同じ日に誕生日を迎えた彼と、彼の地元の山に登ったのだった。山頂から見下ろす世界は光に溢れ、泣きそうなくらい美しい景色だと思った。隣に大好きな人がいて、眼下にはありえないほど綺麗な光景が広がっていて、天井には数多の星が踊っていた。

彼の「大切な人しか連れてこない」と言葉が嬉しくて仕方なかった

私たちは、夜景を見ている間、ほとんど言葉を発さなかった。それでもきっと、同じ景色を見て同じようなことを想いあっていたことだと思う。
ただ一言、彼が言ったのを覚えている。
「ここは僕が見つけた穴場で、大切な人しか連れてこないんだ。だから今日いおちゃんを連れてきたかった」
彼の「大切な人」になれたことが、嬉しくて嬉しくて仕方なかった。
山に登る前は、彼の地元の公園を散策し、美しい夕日を眺めて、一番の親友だという友達にも紹介してもらった。
私は自慢になるような人間ではないはずなのに、彼は私のことを恥じないどころか誇らしげに紹介してくれて、私は泣きたくなるほど嬉しかった。そしてお友達は、私たちの誕生日と関係を心から祝福してくれたのだった。
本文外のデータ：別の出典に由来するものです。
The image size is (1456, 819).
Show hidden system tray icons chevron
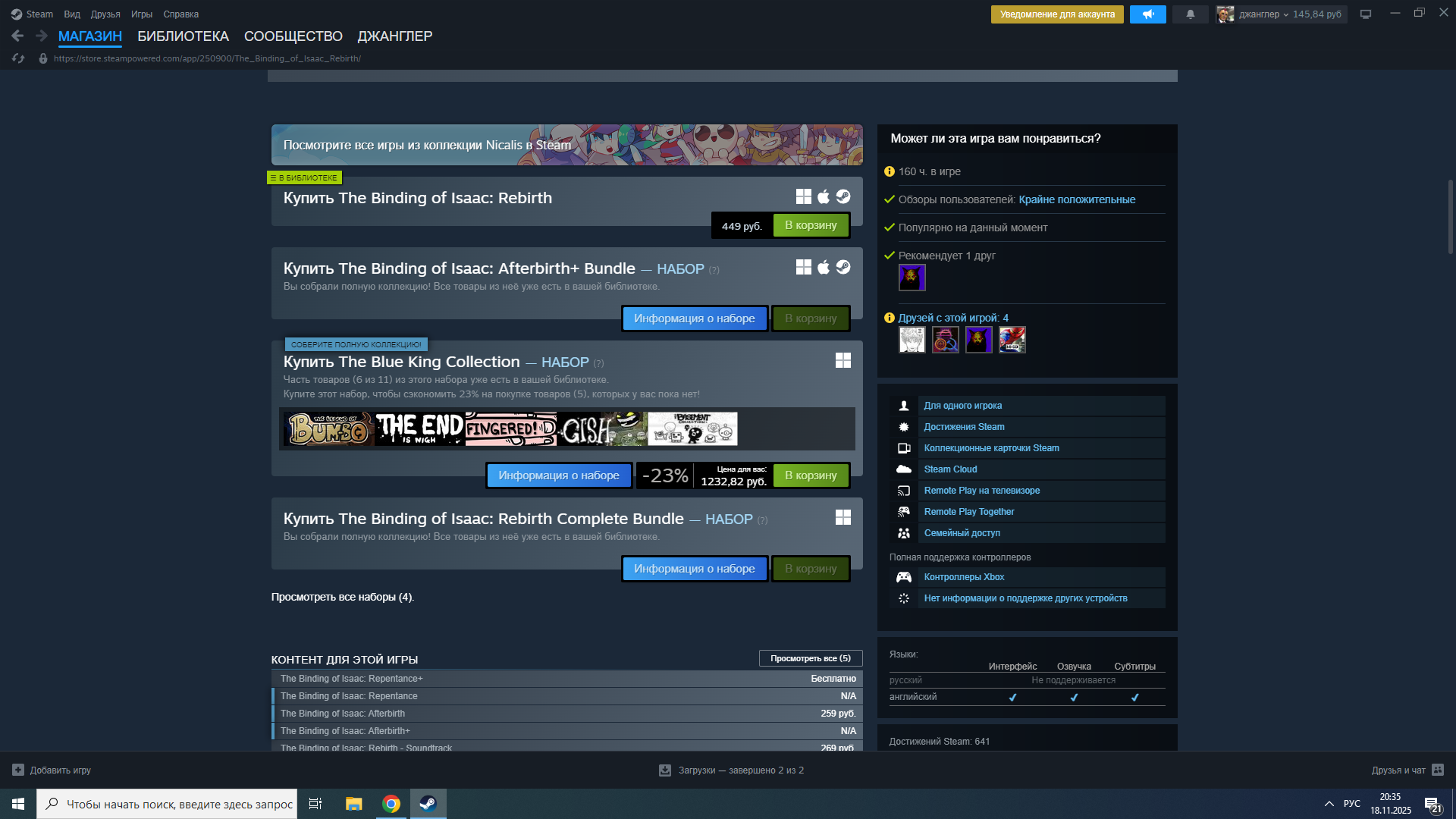[1329, 804]
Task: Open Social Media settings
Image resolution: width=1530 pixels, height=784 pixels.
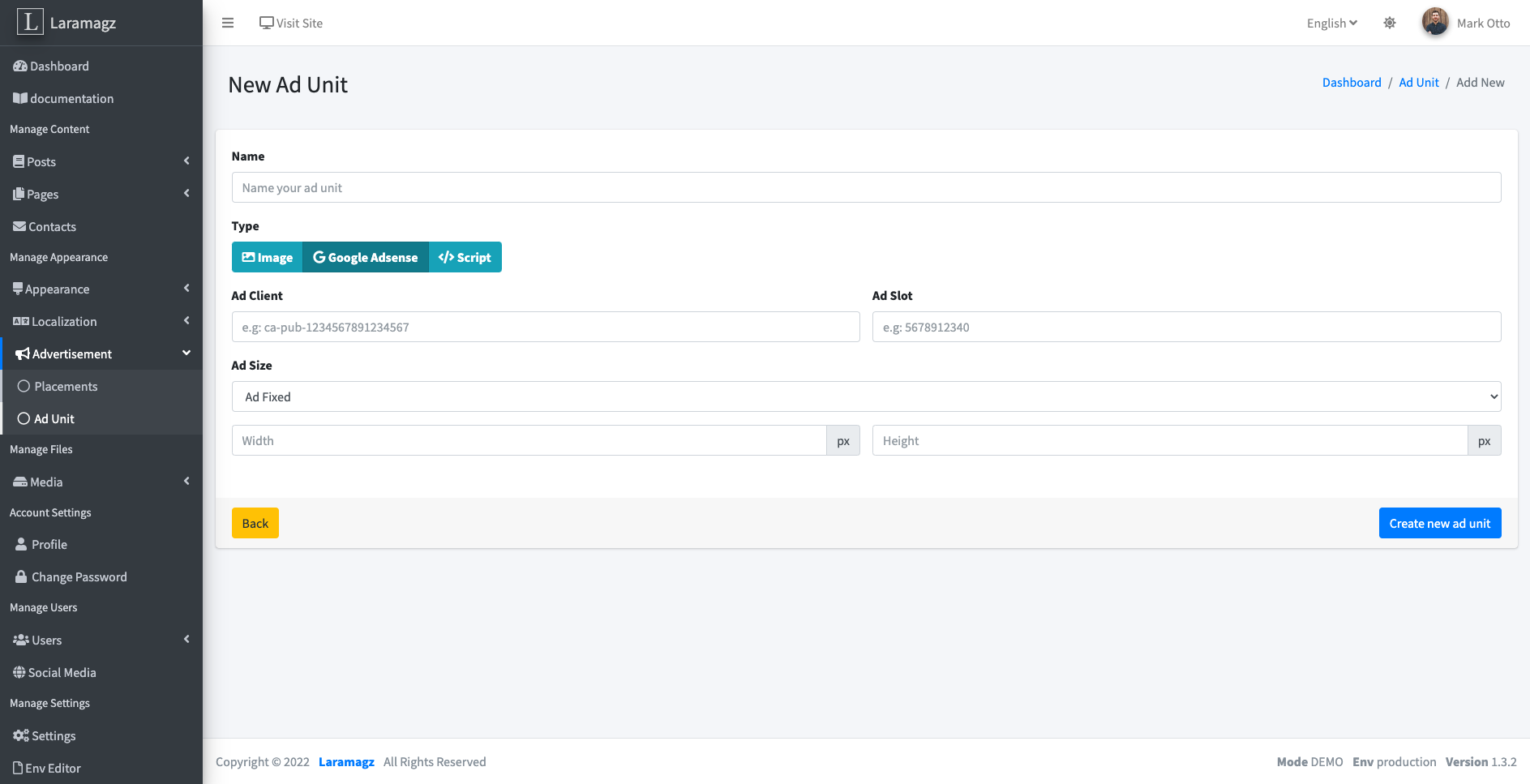Action: pyautogui.click(x=61, y=672)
豪華に祝ってもらうより、「大切な人」と過ごす誕生日の方がしあわせ

とても、ささやかな誕生日だったと思う。去年の誕生日に比べれば、尚のことだ。
22歳の誕生日、私は働いていたお店のお客様に連れられて、お昼に高級店で最高ランクの松阪牛を食べ、1泊の料金が私の月給ほどの旅館に泊まり、芸術的なフレンチを食した。プレゼントには、誕生石のネックレスと54粒のリアルジュエリーが付いた豪華な指輪と花束、その他たくさんのいただきものをした。
それでも、今年の誕生日の方が、私はよっぽど幸せだったと思う。それはきっと、本当に大切な人と過ごした誕生日だからだと思う。
豪華な料理も贅の限りを尽くしたプレゼントもなにもいらない。ただ、心から好きな人が一緒にいてくれるだけで、その時間はかけがえのないものになるのだと知った。
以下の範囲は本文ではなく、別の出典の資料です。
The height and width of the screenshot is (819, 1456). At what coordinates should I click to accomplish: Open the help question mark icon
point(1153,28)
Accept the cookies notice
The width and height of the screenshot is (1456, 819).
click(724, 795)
彼がいれば私に不可能なんてない。それくらい彼は「大切な人」

これからもずっと、私を「大切な人」と言ってくれた彼の、大切な人で居続けたいと心から思った。毎日息苦しい彼の、息継ぎのような存在でありたい。彼がいれば、私に不可能なんてないと思う。それくらい、しあわせな誕生日だったし、彼は私にとってとても大切な人である。
そんな彼と、あと何回「ときが止まればいいのに」と思うほどの思い出が作れるだろう。山の上で彼が愛する地元の夜景を見たその瞬間が、私が「生きたい」と心から思った初めての瞬間だった。いつも死にたい私なのに、彼とまだたくさん思い出を作りたいから死にたくないと思った。
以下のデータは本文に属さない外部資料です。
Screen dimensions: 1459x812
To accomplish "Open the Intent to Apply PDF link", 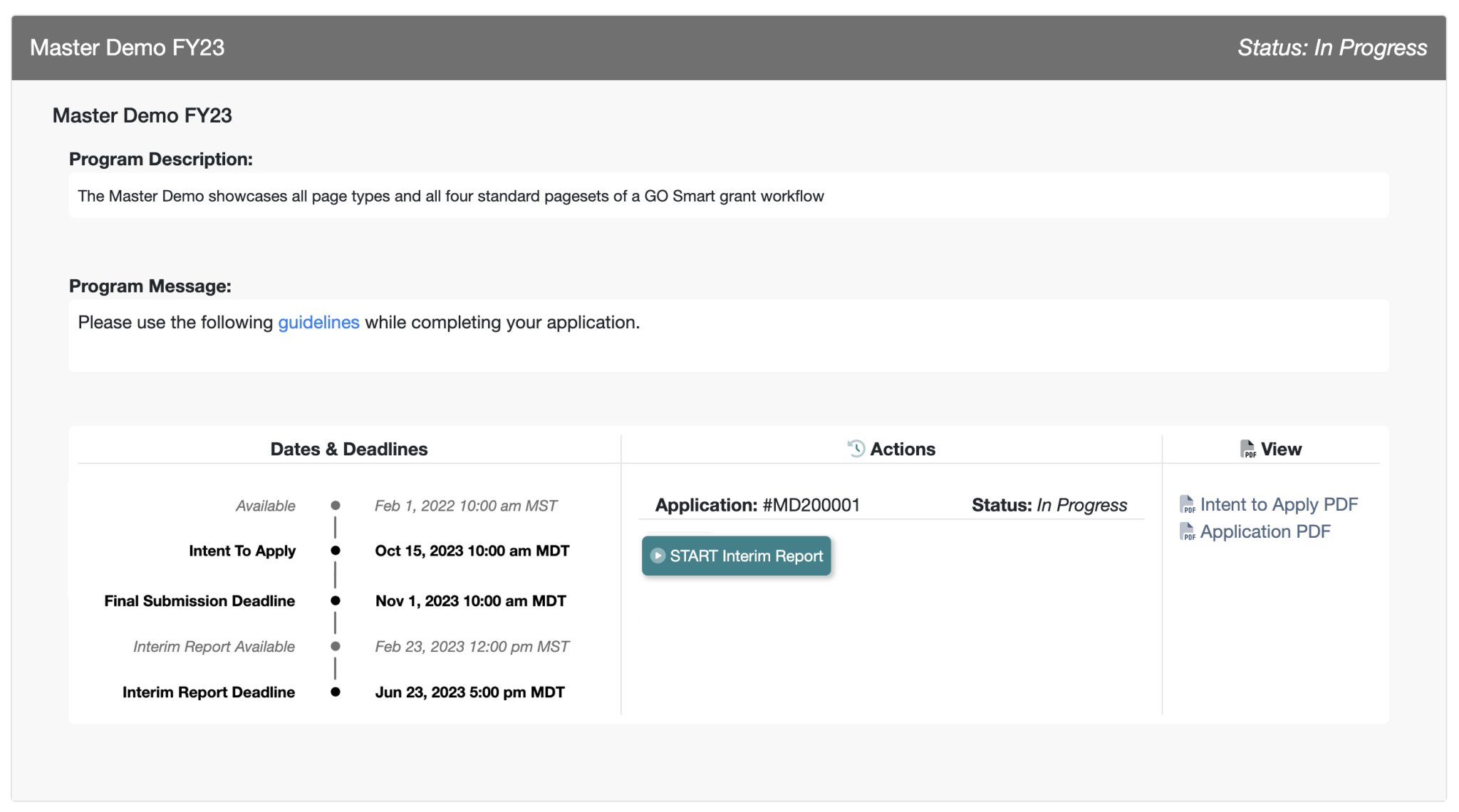I will point(1279,505).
大切なものが増えると同時に「仕方ない」では済まされないことが増えていくのは、生きにくくて切ないことだと思う。それでも、私は彼としっかり向き合って、これからもしあわせに生きていたい。
だから私は誕生日のあの瞬間に戻りたいと思うけれど、もっとしあわせを重ねながら、一瞬一瞬を大切に生きてゆきたい。